Des camions jaunes sillonnent les territoires isolés pour offrir des services postaux, bancaires et numériques aux habitants des régions éloignées.

La Poste lance une initiative ambitieuse pour renforcer sa présence dans les zones rurales françaises en introduisant des bureaux de poste itinérants sous forme de camions jaunes. Cette nouvelle approche vise à revitaliser un concept historique de La Poste datant des années 1960-70, où les célèbres fourgons jaunes de Citroën allaient à la rencontre des Français sur leurs lieux de travail et de loisirs.

L’expérimentation débutera le vendredi 19 avril à Champosoult (Orne) et se déploiera dans trois départements – l’Orne, la Creuse et la Haute-Marne – le mardi 23 avril, puis dans le Gers et le Jura le samedi 27 avril. Cinq camions jaunes Renault Trucks Masters sillonneront les routes pendant un an, couvrant 40 communes et touchant environ 13 000 habitants.

Avec un budget d’un million d’euros, cette initiative comprend une gamme de services accessibles aux usagers, notamment l’achat de produits postaux, l’affranchissement de lettres et de colis, la souscription à des services téléphoniques et Internet, ainsi que des opérations bancaires pour les clients de la Banque Postale.
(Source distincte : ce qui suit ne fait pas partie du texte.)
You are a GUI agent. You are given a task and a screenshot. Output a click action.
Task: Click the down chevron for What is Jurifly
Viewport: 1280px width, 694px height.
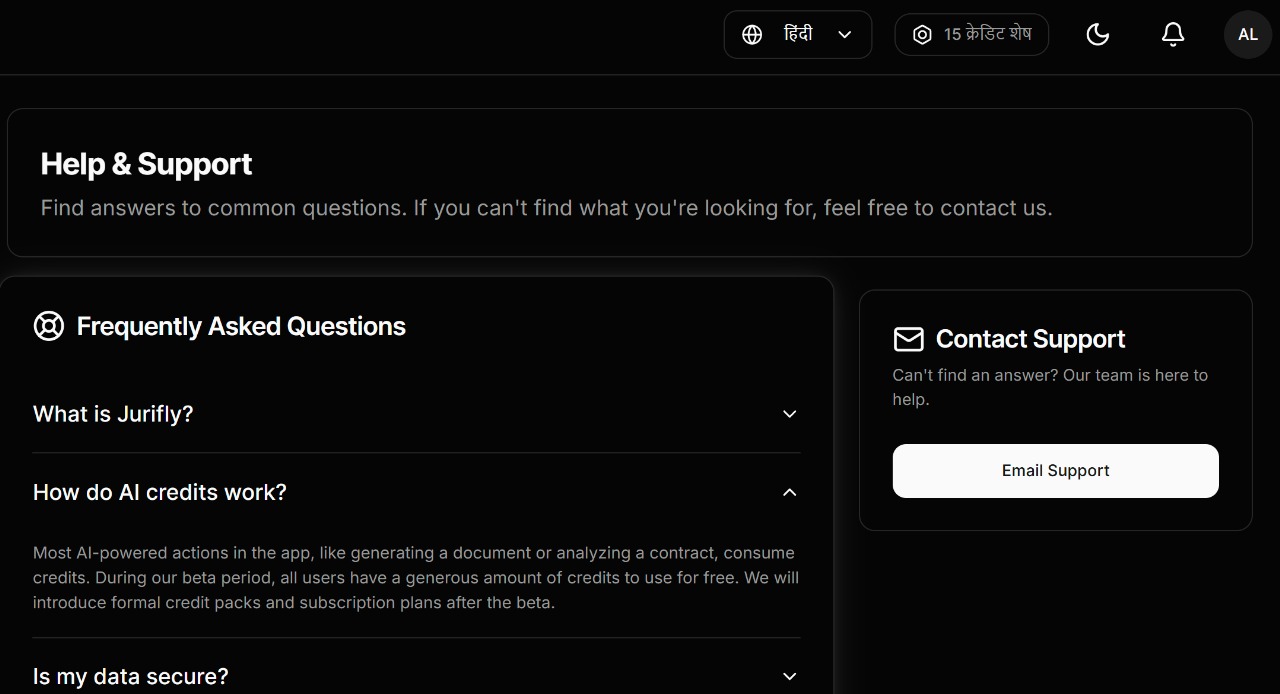(x=789, y=414)
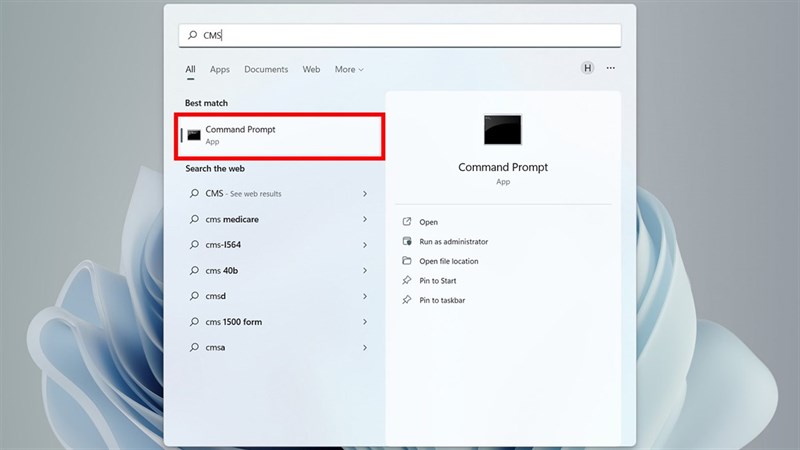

Il sera également possible de prendre rendez-vous avec un conseiller bancaire pour les particuliers et les professionnels.

Nathalie Collin, directrice générale adjointe de La Poste, a expliqué à Ouest-France que bien que les retraits de liquide ne soient pas possibles, sauf dans le camion circulant dans la Creuse, La Poste teste néanmoins cette fonctionnalité dans un souci d’innovation et de service accru aux usagers. Elle a souligné que l’installation de distributeurs de billets dans les camions représente un défi technique et de sécurité, mais La Poste est déterminée à explorer cette possibilité, même si elle implique des coûts supplémentaires liés à la sécurité.

Cette initiative s’inscrit dans la volonté de La Poste de moderniser ses services et de répondre aux besoins des populations rurales en offrant un accès amélioré aux services postaux, bancaires et numériques, tout en préservant le lien social et économique dans les régions éloignées.